#### Your instructions:
The reply has to be a number alone, equal to how many lines in the entries below hold the string "agent".

#### Material supplied:
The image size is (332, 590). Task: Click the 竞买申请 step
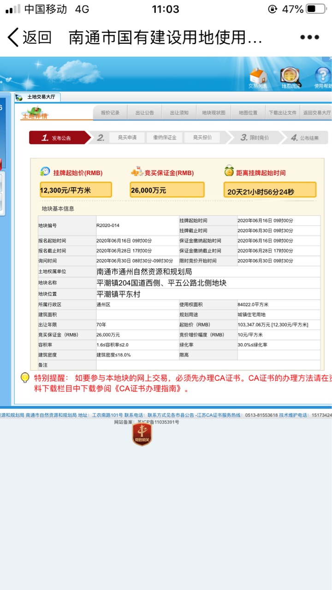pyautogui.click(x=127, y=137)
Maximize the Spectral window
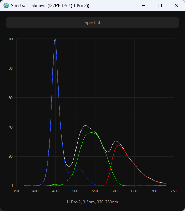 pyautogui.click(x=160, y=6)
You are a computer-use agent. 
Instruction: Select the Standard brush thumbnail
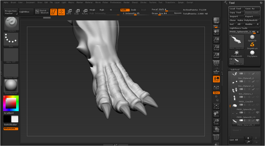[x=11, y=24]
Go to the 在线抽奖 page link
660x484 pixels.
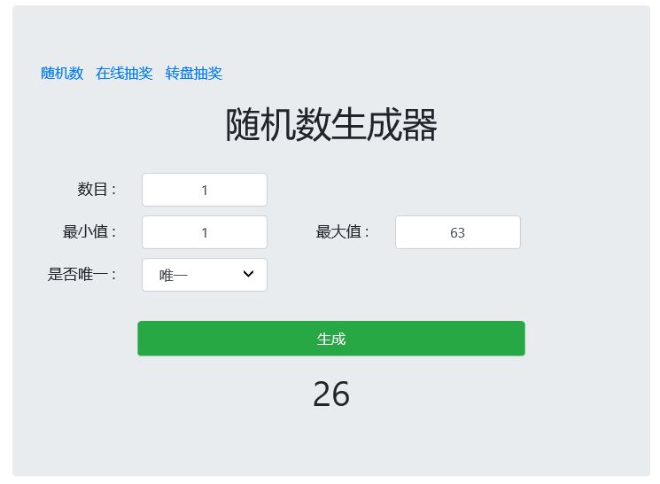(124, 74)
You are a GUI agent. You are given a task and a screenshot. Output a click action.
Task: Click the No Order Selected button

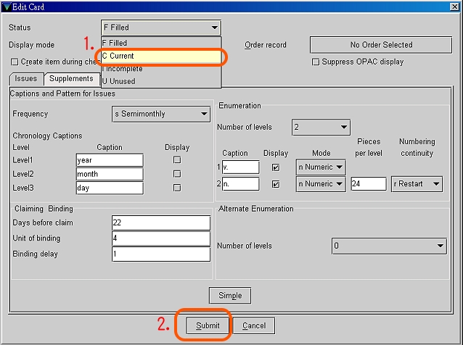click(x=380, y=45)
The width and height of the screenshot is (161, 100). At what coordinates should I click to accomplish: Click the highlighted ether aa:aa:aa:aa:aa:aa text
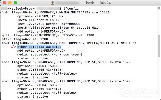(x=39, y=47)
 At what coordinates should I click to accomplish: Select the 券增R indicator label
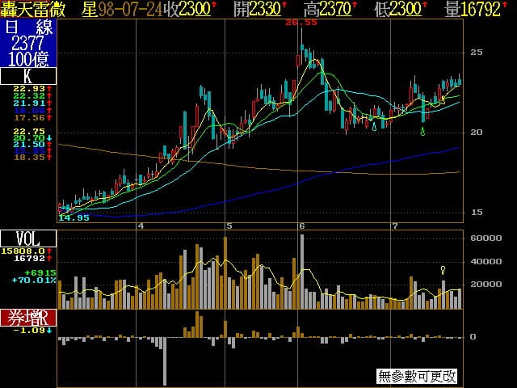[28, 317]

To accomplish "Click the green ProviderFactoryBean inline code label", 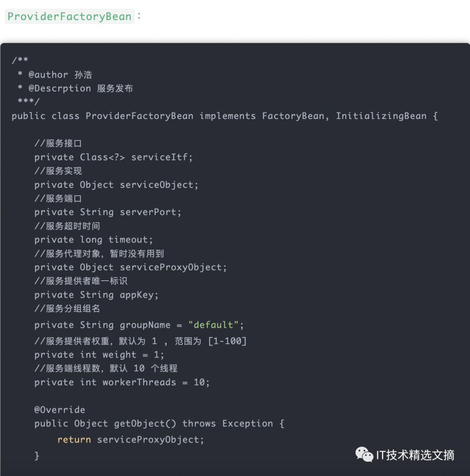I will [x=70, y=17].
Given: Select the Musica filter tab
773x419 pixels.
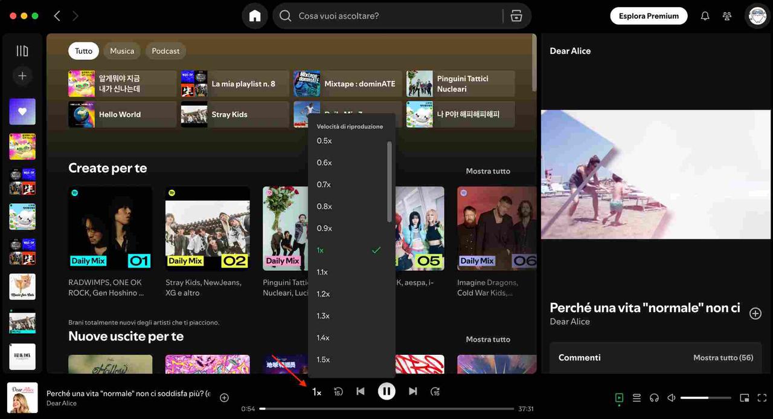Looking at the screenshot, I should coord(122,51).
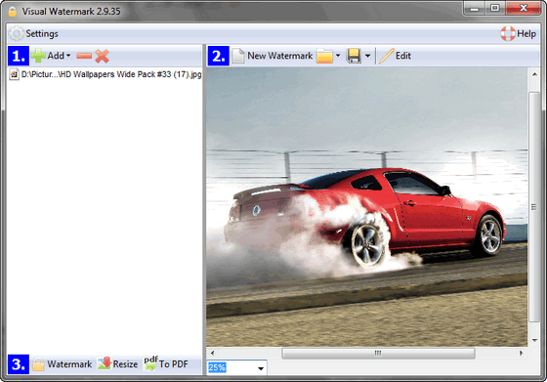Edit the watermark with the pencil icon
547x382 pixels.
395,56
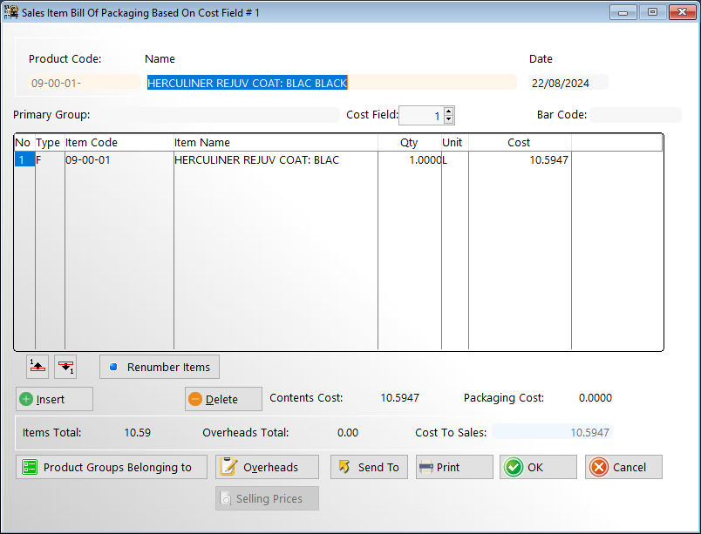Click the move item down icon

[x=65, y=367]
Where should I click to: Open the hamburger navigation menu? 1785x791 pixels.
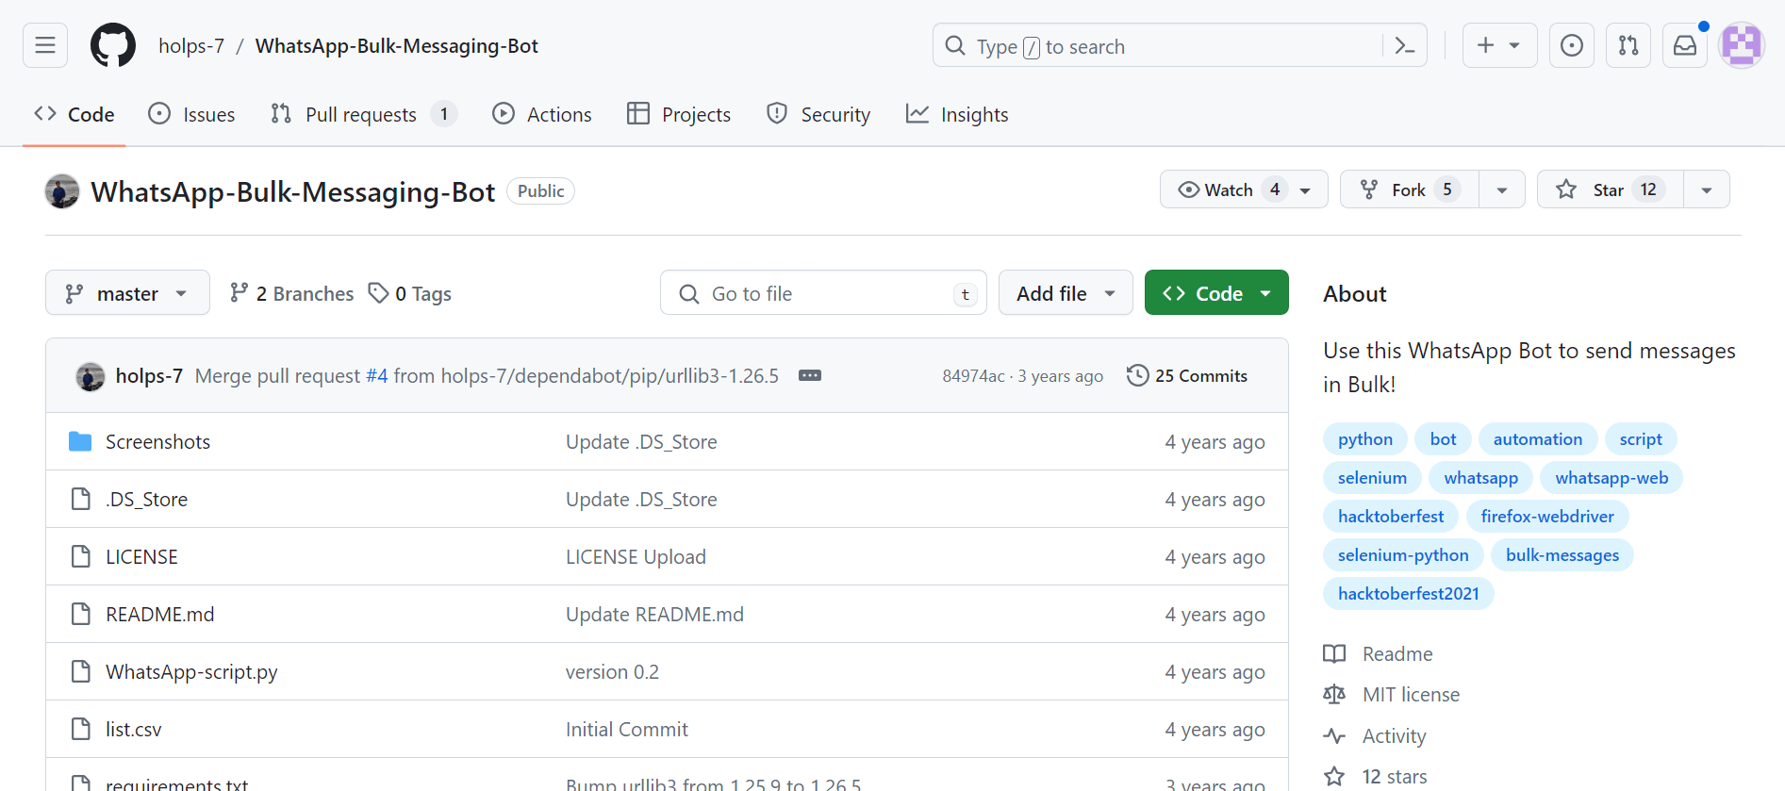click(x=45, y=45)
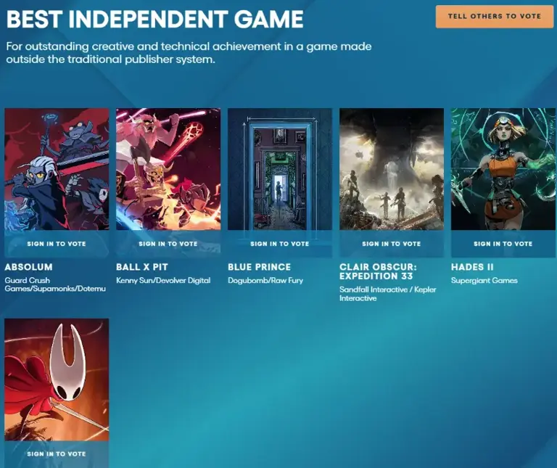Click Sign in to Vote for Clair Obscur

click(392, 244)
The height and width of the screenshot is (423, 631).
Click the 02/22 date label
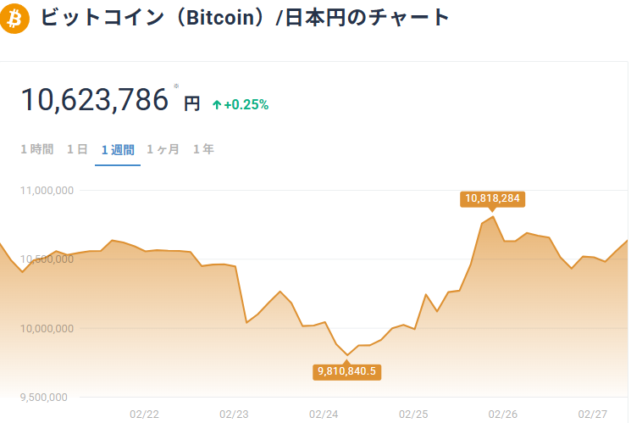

#### Task solution:
2